Supervised Learning with General Risk Functionals
This work addresses the need for risk-sensitive learning in machine learning by offering foundational guarantees that apply to various risk measures, though it is incremental in extending prior specialized results to a more general framework.
The paper tackles the problem of providing uniform convergence guarantees for a broad class of Hölder risk functionals beyond the expected loss, establishing the first such results for estimating the loss distribution's CDF and enabling empirical risk minimization with practical gradient-based methods for distortion risks.
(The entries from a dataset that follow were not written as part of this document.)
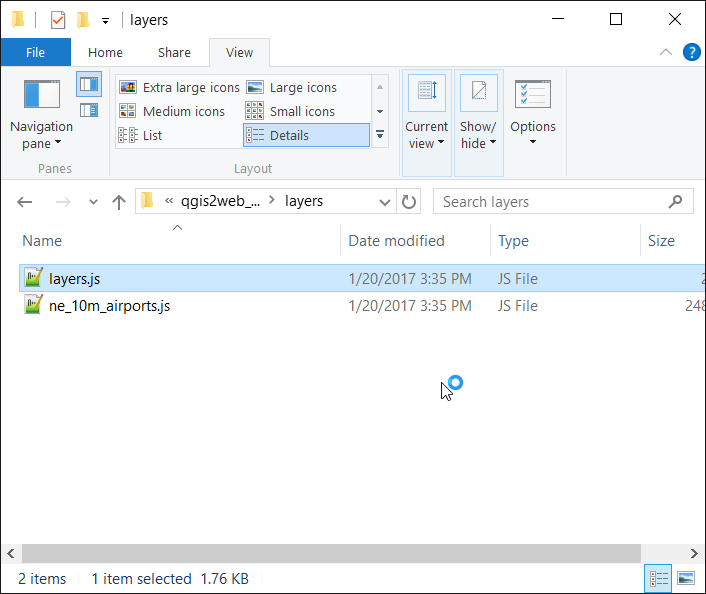Switch to large thumbnails view in status bar
The width and height of the screenshot is (706, 594).
(x=686, y=578)
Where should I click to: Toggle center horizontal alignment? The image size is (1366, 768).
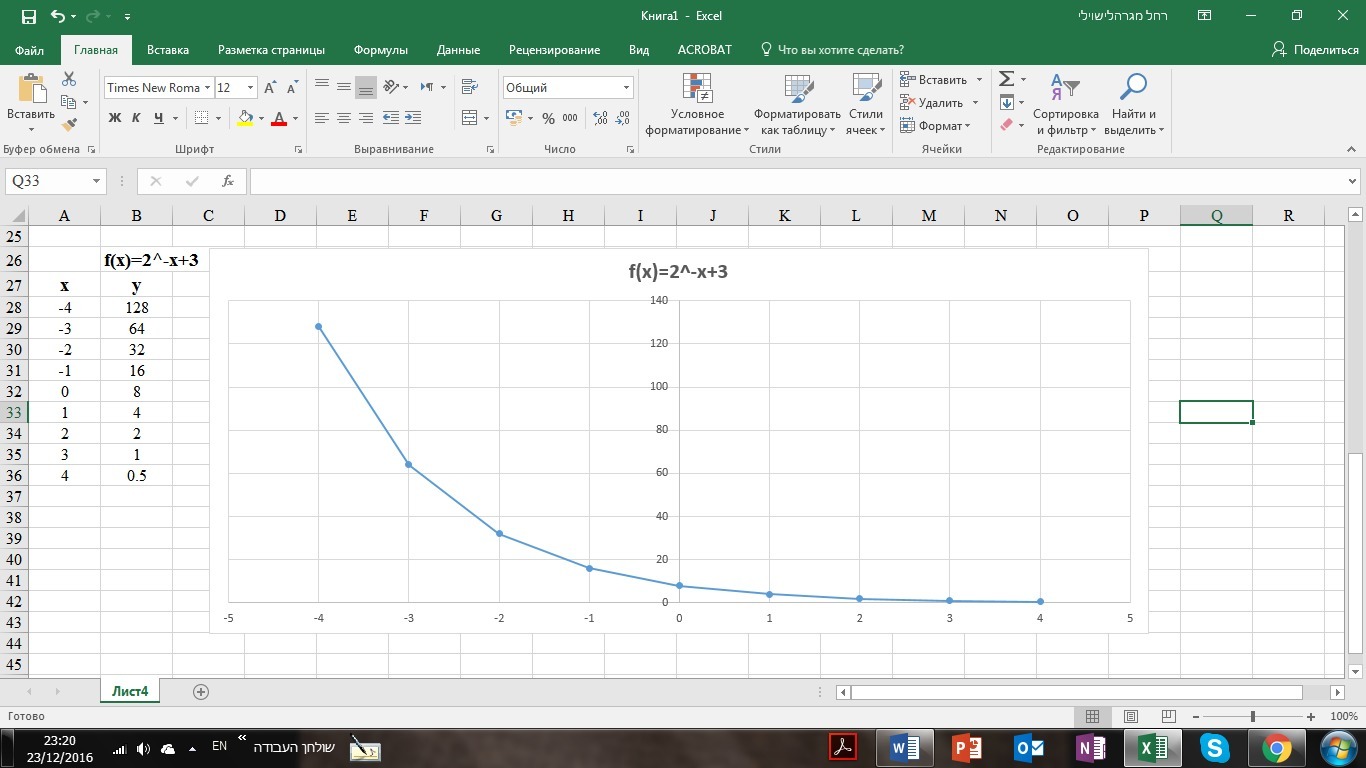click(x=343, y=118)
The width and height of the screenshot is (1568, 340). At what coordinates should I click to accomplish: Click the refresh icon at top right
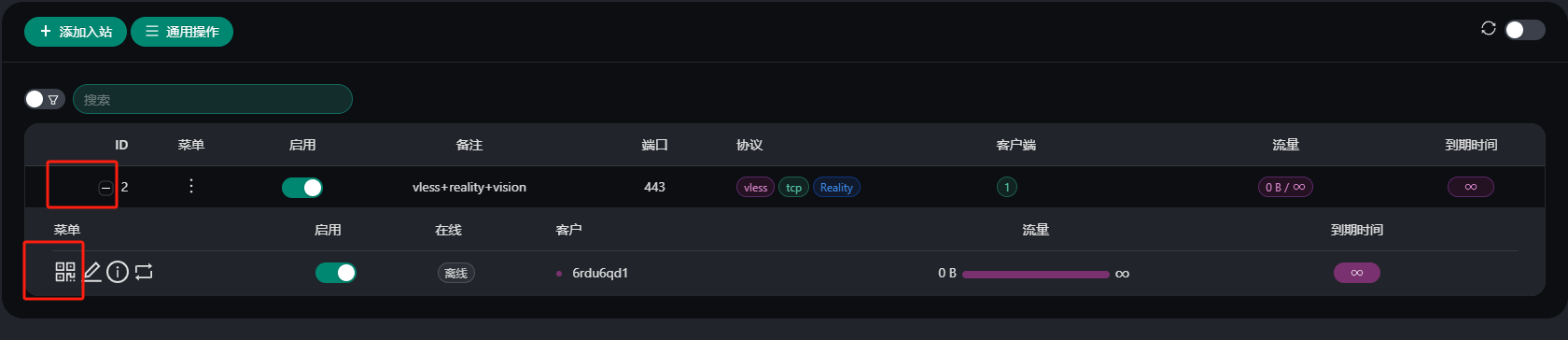coord(1489,28)
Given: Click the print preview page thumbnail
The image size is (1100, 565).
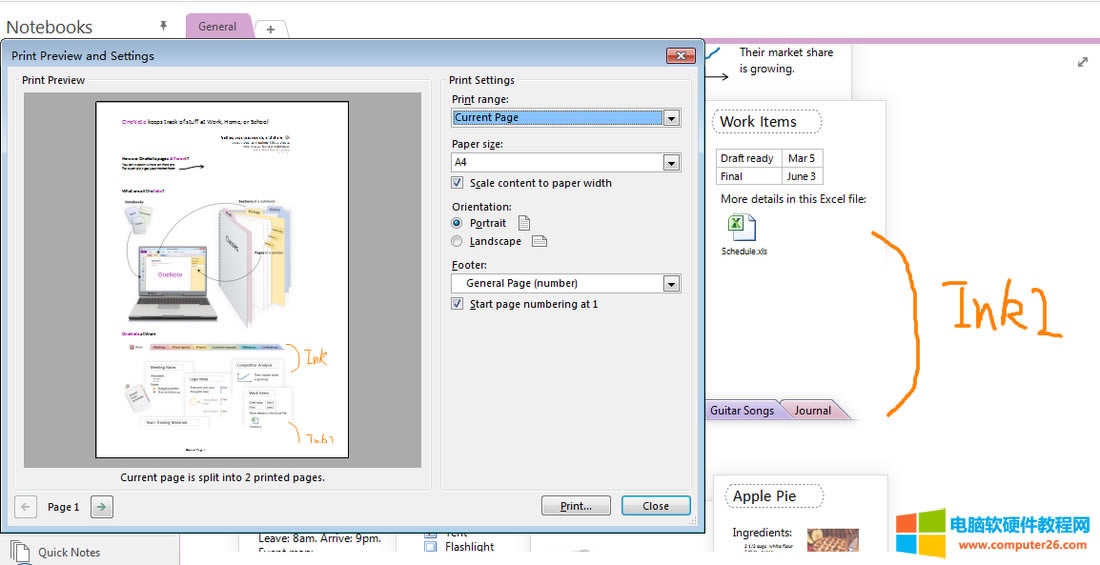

Standard uniform convergence results bound the generalization gap of the expected loss over a hypothesis class. The emergence of risk-sensitive learning requires generalization guarantees for functionals of the loss distribution beyond the expectation. While prior works specialize in uniform convergence of particular functionals, our work provides uniform convergence for a general class of Hölder risk functionals for which the closeness in the Cumulative Distribution Function (CDF) entails closeness in risk. We establish the first uniform convergence results for estimating the CDF of the loss distribution, yielding guarantees that hold simultaneously both over all Hölder risk functionals and over all hypotheses. Thus licensed to perform empirical risk minimization, we develop practical gradient-based methods for minimizing distortion risks (widely studied subset of Hölder risks that subsumes the spectral risks, including the mean, conditional value at risk, cumulative prospect theory risks, and others) and provide convergence guarantees. In experiments, we demonstrate the efficacy of our learning procedure, both in settings where uniform convergence results hold and in high-dimensional settings with deep networks.